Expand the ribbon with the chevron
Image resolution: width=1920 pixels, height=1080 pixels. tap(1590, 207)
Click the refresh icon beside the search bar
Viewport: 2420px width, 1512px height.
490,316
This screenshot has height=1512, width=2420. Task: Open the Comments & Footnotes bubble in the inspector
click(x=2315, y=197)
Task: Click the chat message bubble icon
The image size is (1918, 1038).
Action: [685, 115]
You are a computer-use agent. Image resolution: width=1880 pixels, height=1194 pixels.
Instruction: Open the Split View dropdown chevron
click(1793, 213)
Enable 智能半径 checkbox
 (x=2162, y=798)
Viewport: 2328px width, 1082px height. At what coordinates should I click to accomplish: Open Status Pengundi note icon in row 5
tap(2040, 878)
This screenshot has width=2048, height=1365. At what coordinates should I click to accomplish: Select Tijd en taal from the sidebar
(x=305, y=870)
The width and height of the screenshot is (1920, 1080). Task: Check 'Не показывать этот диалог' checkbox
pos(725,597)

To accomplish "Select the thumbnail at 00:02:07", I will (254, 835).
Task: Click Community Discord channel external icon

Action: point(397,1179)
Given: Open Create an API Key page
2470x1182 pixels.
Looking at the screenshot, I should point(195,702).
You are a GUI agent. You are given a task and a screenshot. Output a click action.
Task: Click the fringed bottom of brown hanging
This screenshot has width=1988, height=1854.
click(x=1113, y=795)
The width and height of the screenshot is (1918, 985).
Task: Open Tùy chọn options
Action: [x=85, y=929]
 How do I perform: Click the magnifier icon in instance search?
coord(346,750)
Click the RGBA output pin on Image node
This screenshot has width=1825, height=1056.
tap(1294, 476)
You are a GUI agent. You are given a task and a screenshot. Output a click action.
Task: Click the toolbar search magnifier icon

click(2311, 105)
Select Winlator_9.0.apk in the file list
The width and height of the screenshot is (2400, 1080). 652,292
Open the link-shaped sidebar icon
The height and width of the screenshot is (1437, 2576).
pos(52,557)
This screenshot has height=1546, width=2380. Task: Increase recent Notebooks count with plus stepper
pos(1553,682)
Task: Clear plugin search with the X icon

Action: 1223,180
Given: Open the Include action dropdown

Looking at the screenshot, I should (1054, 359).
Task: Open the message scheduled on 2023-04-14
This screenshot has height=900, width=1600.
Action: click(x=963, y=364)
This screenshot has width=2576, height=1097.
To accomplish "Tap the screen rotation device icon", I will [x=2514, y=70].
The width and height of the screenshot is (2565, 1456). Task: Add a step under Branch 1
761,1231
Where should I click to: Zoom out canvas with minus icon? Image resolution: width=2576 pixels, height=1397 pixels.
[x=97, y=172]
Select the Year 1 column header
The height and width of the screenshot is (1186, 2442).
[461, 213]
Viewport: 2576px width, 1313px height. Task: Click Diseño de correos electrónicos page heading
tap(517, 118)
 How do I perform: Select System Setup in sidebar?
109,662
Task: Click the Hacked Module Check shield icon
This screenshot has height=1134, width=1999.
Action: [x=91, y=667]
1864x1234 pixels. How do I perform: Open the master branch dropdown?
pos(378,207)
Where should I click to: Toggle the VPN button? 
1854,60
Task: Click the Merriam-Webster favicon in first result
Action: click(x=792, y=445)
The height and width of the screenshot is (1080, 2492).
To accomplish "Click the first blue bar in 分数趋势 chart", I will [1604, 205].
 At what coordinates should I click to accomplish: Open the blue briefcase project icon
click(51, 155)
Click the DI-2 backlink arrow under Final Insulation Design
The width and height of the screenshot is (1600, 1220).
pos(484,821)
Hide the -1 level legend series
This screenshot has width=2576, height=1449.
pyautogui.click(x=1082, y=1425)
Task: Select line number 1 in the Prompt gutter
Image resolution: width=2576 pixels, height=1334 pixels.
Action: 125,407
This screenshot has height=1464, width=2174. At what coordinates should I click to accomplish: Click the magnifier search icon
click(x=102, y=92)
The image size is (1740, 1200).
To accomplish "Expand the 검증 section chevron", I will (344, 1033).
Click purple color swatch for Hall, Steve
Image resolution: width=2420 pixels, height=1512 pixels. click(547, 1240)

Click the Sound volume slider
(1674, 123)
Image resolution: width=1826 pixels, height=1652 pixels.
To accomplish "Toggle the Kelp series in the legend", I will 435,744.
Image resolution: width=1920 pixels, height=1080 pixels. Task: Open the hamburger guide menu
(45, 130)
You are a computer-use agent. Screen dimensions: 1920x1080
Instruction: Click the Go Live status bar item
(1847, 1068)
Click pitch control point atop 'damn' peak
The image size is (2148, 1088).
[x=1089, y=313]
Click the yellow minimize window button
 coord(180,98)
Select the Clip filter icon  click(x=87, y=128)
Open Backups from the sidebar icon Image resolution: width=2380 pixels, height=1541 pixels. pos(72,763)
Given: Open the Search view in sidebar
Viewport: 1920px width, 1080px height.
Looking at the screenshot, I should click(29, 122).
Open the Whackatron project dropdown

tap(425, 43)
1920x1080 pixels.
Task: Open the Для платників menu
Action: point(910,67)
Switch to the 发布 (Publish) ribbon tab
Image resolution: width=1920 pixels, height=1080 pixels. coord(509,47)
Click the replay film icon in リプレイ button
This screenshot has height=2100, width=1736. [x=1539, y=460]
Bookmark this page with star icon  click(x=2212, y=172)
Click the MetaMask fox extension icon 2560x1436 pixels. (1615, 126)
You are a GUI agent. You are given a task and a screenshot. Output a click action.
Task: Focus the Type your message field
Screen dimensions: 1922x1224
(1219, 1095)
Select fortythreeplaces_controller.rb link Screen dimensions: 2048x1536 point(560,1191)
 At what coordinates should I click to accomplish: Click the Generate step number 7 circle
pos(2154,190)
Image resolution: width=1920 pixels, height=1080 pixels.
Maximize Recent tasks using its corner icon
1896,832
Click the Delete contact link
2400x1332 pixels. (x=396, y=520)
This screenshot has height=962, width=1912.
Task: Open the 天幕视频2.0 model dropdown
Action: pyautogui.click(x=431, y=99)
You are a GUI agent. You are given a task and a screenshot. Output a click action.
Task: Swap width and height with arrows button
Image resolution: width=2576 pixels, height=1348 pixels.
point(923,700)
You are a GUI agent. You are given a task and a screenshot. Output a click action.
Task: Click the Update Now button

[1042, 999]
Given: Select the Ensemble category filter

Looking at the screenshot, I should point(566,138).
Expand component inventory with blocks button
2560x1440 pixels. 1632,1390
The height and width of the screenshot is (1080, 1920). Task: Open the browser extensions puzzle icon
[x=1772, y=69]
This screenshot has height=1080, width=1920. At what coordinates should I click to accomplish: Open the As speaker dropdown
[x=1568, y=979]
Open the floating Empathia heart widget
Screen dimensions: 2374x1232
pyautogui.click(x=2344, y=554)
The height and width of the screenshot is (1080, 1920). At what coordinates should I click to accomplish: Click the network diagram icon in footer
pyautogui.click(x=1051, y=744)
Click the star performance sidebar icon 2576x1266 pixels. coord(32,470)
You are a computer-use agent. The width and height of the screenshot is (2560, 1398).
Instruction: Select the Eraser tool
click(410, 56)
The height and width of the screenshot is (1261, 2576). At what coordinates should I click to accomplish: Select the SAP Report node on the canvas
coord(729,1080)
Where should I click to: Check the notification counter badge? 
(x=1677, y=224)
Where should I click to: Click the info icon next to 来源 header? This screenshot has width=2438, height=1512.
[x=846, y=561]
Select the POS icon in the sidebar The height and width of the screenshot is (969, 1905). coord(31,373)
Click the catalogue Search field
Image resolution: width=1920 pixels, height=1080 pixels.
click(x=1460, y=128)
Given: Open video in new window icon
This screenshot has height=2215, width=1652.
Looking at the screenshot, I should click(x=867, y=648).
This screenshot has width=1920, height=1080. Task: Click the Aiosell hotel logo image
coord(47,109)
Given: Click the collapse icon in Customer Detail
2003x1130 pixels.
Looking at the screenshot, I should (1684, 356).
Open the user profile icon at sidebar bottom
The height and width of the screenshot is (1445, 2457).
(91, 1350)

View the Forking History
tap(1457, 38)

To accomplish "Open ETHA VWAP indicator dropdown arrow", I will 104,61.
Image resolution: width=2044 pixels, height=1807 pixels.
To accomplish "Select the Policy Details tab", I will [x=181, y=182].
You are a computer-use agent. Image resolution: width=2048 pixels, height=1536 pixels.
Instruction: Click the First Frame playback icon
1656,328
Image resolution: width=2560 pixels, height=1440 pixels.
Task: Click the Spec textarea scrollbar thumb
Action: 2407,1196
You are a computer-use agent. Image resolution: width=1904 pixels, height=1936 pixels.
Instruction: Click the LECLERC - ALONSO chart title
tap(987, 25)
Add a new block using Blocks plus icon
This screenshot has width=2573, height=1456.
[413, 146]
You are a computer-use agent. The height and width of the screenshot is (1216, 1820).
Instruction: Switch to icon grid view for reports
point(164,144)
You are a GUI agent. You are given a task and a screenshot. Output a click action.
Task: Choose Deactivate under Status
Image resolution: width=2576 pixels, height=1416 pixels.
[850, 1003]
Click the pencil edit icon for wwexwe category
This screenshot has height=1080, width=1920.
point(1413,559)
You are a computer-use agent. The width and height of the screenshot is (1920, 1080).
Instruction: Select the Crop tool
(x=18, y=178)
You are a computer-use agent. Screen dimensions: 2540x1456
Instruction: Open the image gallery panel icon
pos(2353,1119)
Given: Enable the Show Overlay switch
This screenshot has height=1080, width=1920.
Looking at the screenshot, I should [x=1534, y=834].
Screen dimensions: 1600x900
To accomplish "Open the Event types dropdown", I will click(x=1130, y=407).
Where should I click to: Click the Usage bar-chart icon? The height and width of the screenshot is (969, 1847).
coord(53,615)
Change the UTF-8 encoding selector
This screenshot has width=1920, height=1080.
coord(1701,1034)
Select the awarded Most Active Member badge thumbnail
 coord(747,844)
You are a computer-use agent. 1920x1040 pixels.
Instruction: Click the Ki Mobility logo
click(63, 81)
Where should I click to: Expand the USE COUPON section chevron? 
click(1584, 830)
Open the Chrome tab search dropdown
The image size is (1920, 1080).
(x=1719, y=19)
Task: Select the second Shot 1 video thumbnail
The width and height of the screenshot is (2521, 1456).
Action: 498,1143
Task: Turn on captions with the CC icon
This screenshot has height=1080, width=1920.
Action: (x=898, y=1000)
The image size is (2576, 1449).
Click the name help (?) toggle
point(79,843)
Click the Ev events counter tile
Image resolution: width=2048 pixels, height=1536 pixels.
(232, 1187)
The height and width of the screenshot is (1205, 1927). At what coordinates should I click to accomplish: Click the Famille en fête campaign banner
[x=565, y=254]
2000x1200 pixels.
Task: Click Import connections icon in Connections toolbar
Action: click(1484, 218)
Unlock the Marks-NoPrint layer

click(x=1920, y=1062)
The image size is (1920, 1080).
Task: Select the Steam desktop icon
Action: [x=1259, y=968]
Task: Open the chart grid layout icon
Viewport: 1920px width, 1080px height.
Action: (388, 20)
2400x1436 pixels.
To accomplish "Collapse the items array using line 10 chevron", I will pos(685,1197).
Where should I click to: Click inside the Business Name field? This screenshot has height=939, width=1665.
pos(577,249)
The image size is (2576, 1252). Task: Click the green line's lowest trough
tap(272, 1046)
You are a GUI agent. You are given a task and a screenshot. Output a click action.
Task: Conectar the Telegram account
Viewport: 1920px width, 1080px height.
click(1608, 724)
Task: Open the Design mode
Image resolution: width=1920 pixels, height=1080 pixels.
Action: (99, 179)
◆ ◆ ◆
Problem to work on >> Look above for the line with "Instruction: Open the Split" and the line with "Given: Open Create an API Key page". Write out those two lines and all the lines between them, exactly, and no others.

Final answer >>
Instruction: Open the Split View dropdown chevron
click(1793, 213)
Enable 智能半径 checkbox
 (x=2162, y=798)
Viewport: 2328px width, 1082px height. At what coordinates should I click to accomplish: Open Status Pengundi note icon in row 5
tap(2040, 878)
This screenshot has width=2048, height=1365. At what coordinates should I click to accomplish: Select Tijd en taal from the sidebar
(x=305, y=870)
The width and height of the screenshot is (1920, 1080). Task: Check 'Не показывать этот диалог' checkbox
pos(725,597)

To accomplish "Select the thumbnail at 00:02:07", I will (254, 835).
Task: Click Community Discord channel external icon

Action: point(397,1179)
Given: Open Create an API Key page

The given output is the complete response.